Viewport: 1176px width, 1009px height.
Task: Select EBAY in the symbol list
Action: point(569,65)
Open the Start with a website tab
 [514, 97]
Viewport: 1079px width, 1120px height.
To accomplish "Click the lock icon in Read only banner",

..........

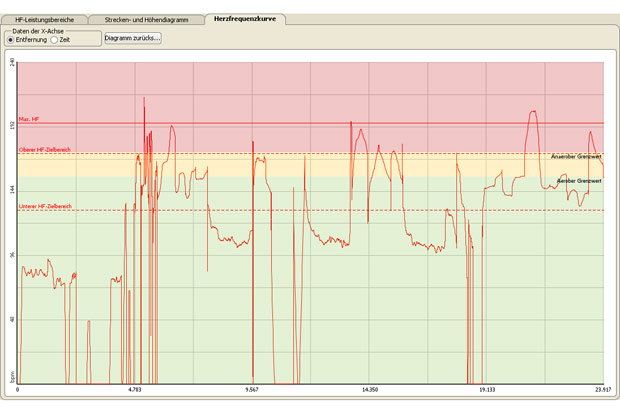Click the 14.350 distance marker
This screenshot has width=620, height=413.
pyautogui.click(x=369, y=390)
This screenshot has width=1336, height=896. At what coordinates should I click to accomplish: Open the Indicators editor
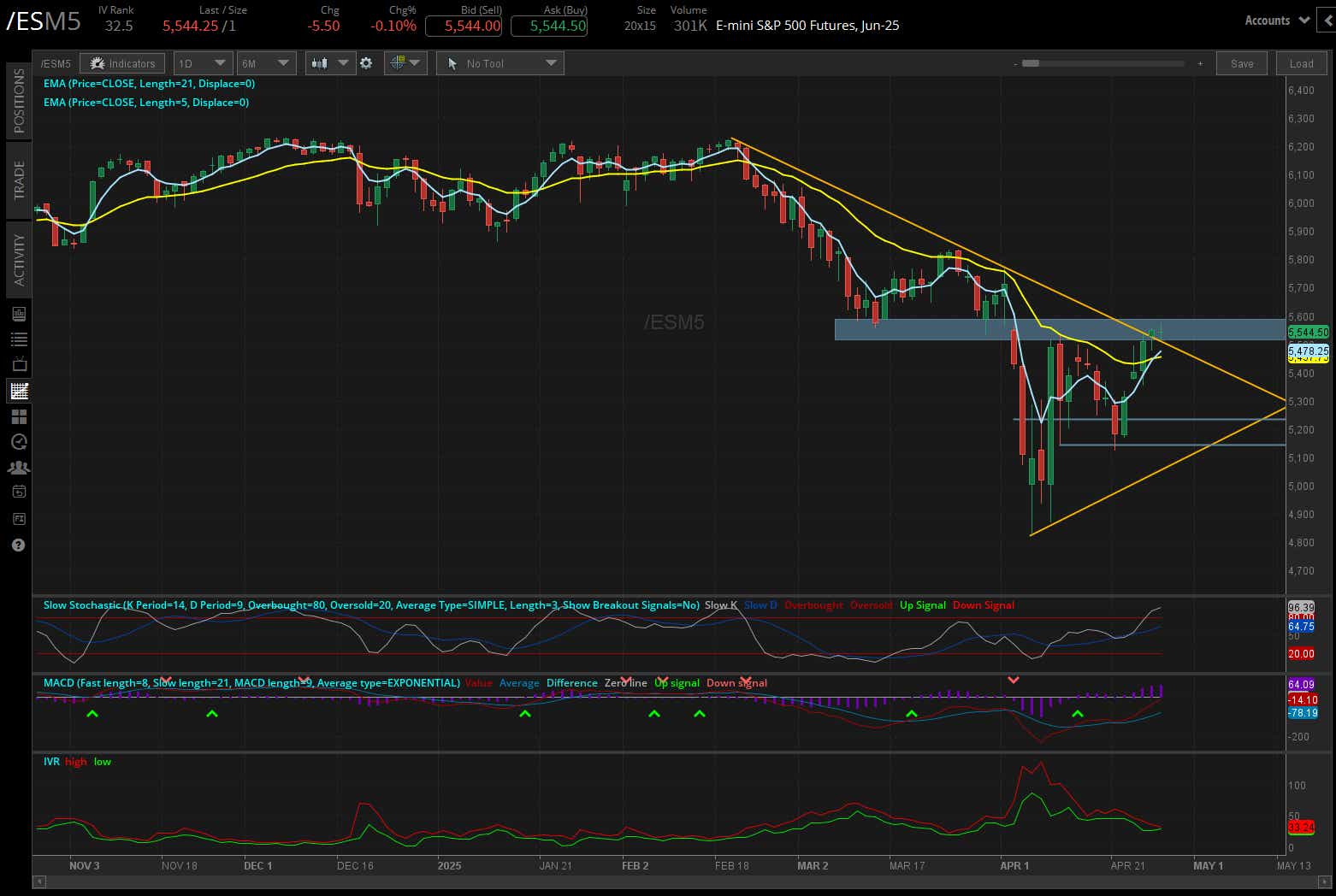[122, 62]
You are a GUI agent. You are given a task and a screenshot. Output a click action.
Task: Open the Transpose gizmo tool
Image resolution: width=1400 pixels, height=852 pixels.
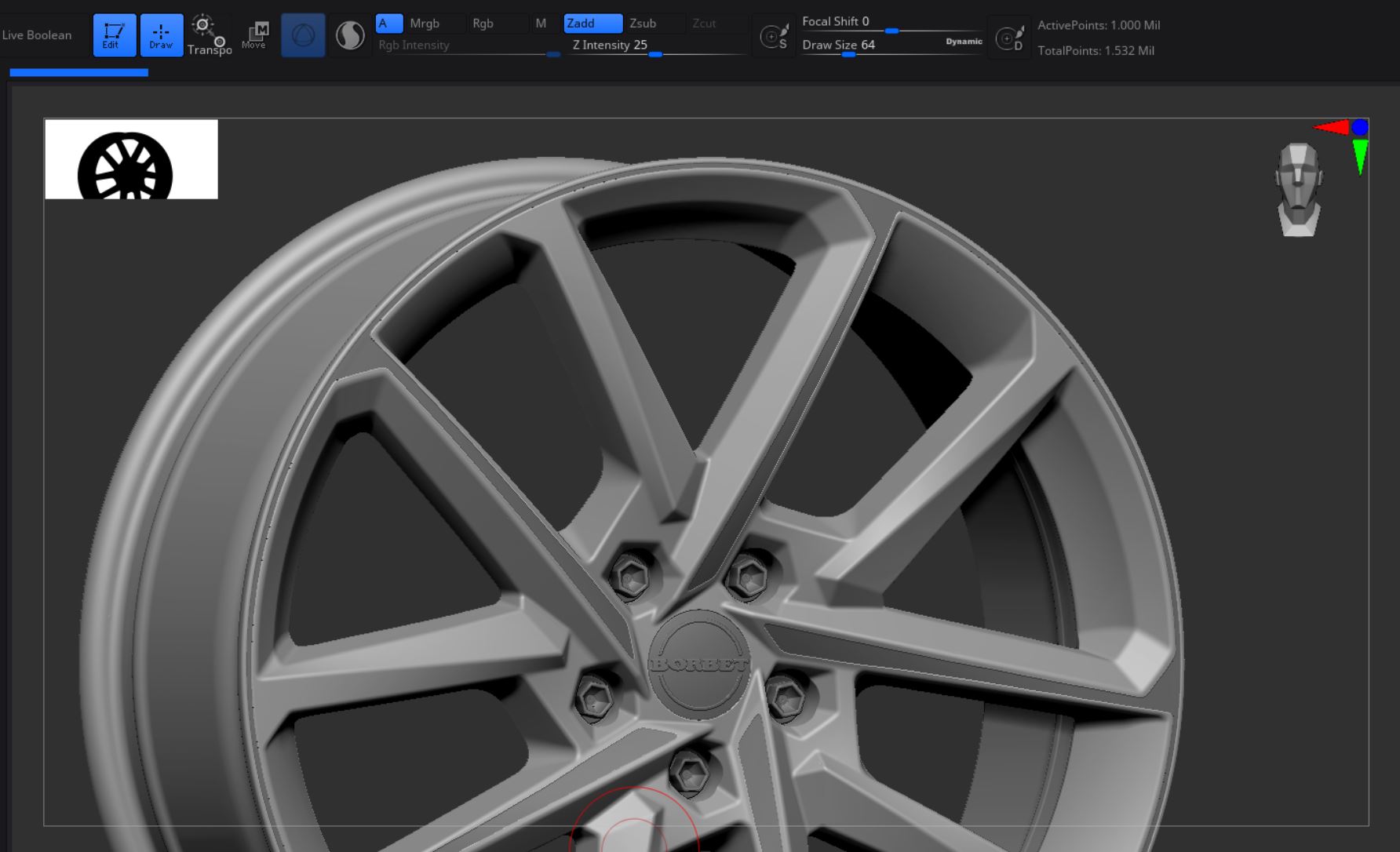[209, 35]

..........

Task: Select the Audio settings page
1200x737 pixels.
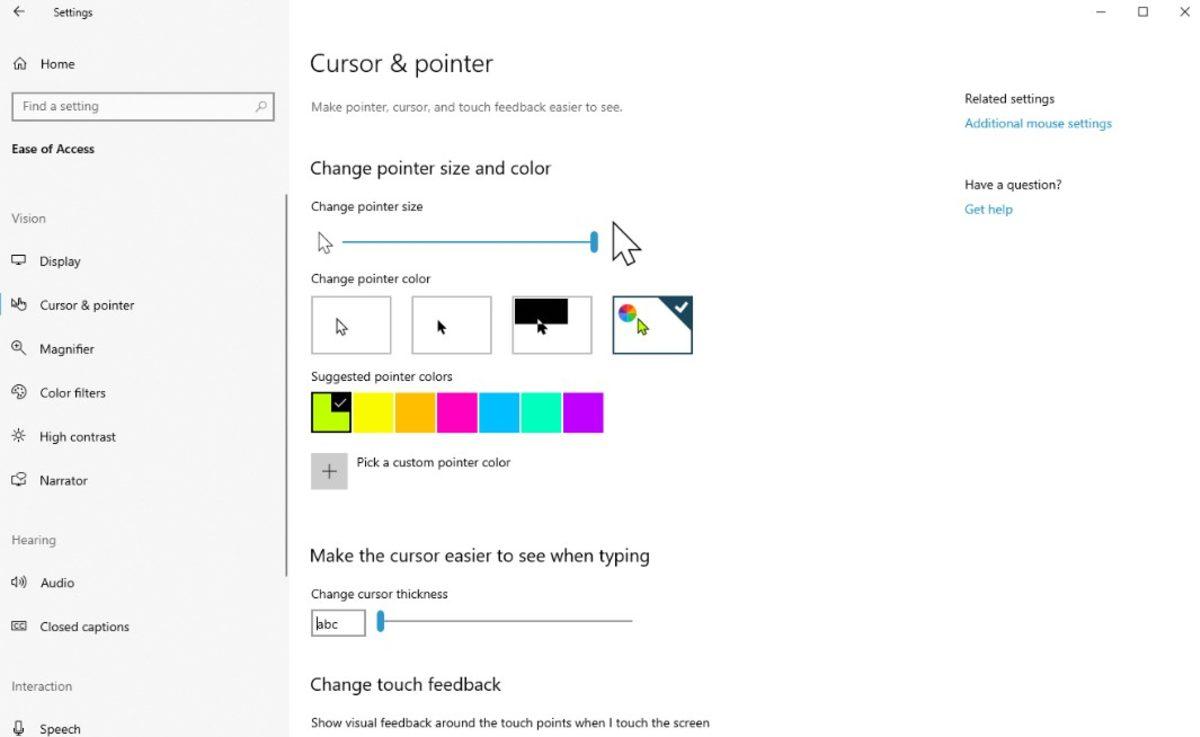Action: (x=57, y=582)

..........

-- TASK STATEMENT --
Look above for the line with "Open the Start with a website tab" and the line with "the lock icon". Retype those two lines and every line between them exactly, adding nothing.

-- OUTPUT FOR THIS EXERCISE --
Open the Start with a website tab
 [514, 97]
Viewport: 1079px width, 1120px height.
To accomplish "Click the lock icon in Read only banner",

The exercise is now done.